Once a US show is picked up to series they have to get an awful lot of high-quality scripts in, in a short amount of time, so they bring in a bunch of writers. That where the “writer’s room” comes in. It’s still driven by the person who created the show, and that showrunner signs off on every single episode, and probably co-writes or re-writes every single episode. I have a friend who worked on a big Fox drama series, Lie To Me, with Tim Roth. She worked seven days a week for a year on this, never saw her family, made a lot of good money, and she got to write half an episode. All she did was sit in a room and “break story”, which means you have a white board up in the room and a writer comes in and goes “I’ve got a great idea for this episode”. They pitch their idea to the room, or give out a page of it, and people comment just like we all would: “I don't like that… the ending’s bit crap… wouldn’t it be better if she did this?”

“A friend worked on a big Fox drama series, Lie To Me, with Tim Roth. She worked seven days a week for a year, never saw her family, made a lot of good money, and got to write half an episode.”

They knock the story around the room, as a workshop, with that lead writer still running that story, saying “No that doesn't really work for my show”. You’ve got ten, twelve other minds working on your idea, but it’s still your idea. Then you go away and rewrite that and bring it back in. You might, as part of your contract, get to write your episode, you might not. You’re not always guaranteed. Some of the more higher-qualified writers are guaranteed X amount of scripts in a season. Some are not. When you see all these credits – producer, supervising producer, co-producer, consulting producer – they’re just grades, levels of how much they’re being paid, and where they sit in the hierarchy of that team. In American TV, a producer is a creative credit, not a financier. It has to be chaired properly though. You have to corral that team. You’re an orchestra leader going “less of this… more of that…”

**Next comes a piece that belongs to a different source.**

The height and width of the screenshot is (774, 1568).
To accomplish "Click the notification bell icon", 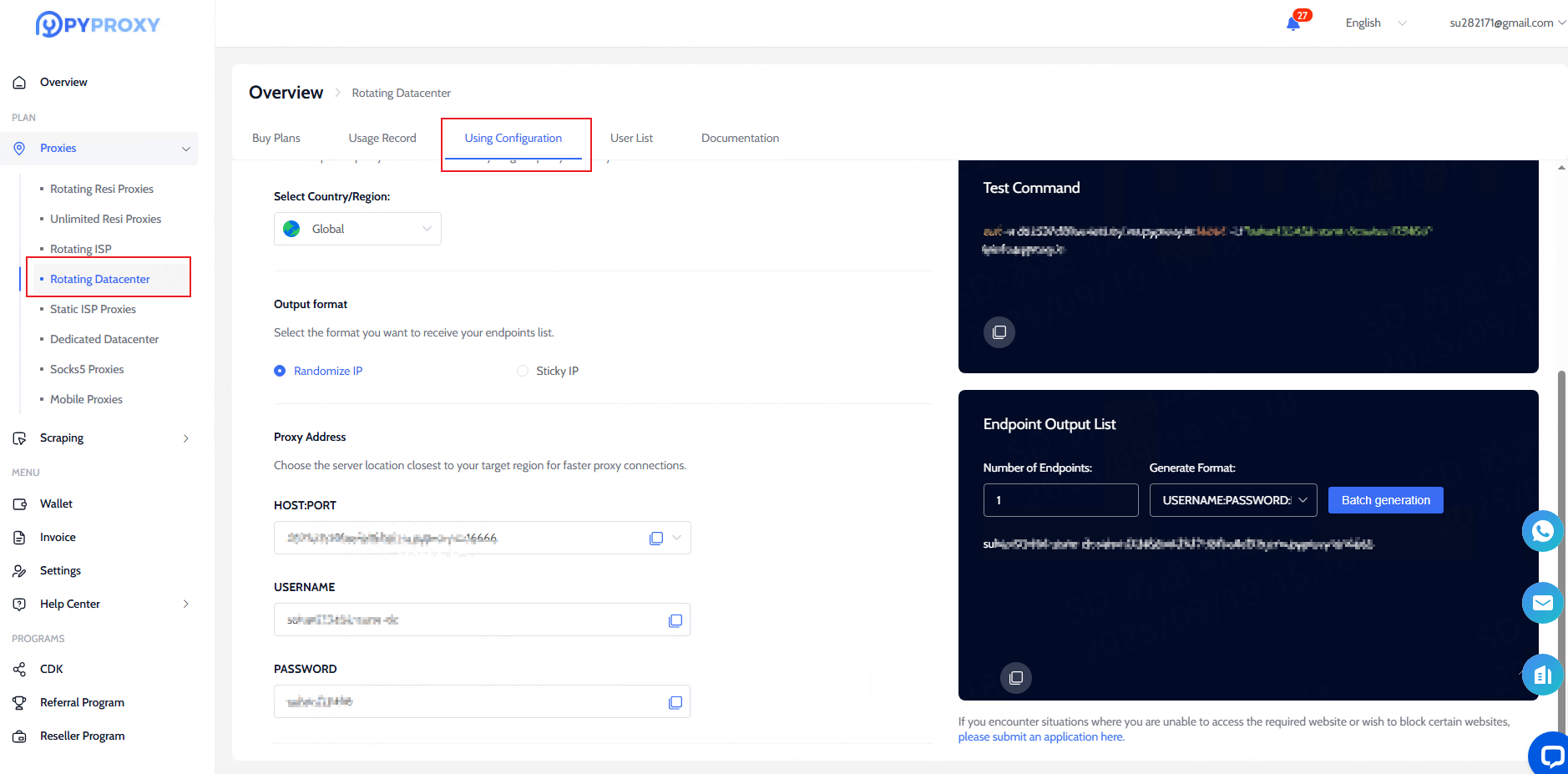I will click(1293, 23).

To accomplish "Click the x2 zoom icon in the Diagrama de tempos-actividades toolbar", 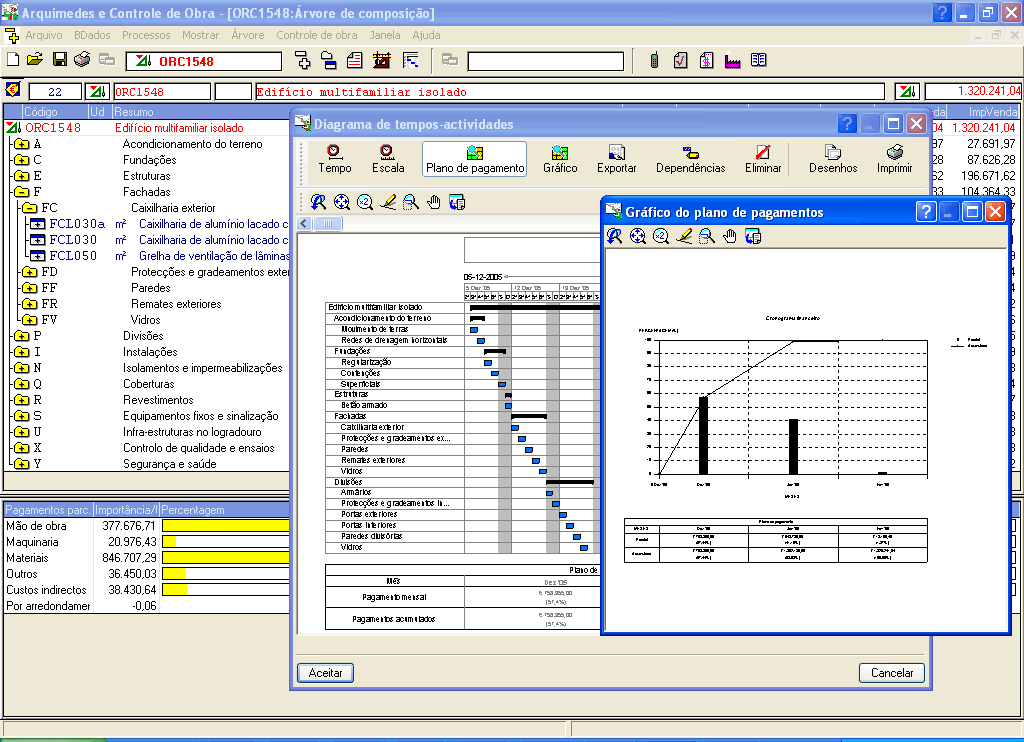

You’ve got an awful lot of creative minds working on this one idea. It works great. But it’s it’s a fallacy to say it’s the sole reason why American series run to 22 episodes and British ones only run to six or eight. TV is still a massive financial risk for UK companies, which is why we’re now seeing a growth in international co-productions to help spread the costs and risks that come with high quality drama That’s the main reason the UK often only go to six episodes. Cost.

But we should point out that the writer’s room is not an exclusively American model. UK soaps – including Holby City and Casualty - have been doing this for years. That’s how we storylined Brookside and Eastenders. Corrie has been doing this since 1960. A bunch of diverse writers in a room chaired by an Executive Producer, once a month creating the ongoing storylines with twists, turns and hooks.

With the growth of digital platforms such as Netflix, Amazon and premium cable networks such as HBO and Showtime, we’re seeing a lot of movement away from the traditional way of doing things. These networks are commissioning shorter seasons, 8, 10, 12 episodes, often very authored – in fact closer in style to the original BBC model, but with much bigger budgets.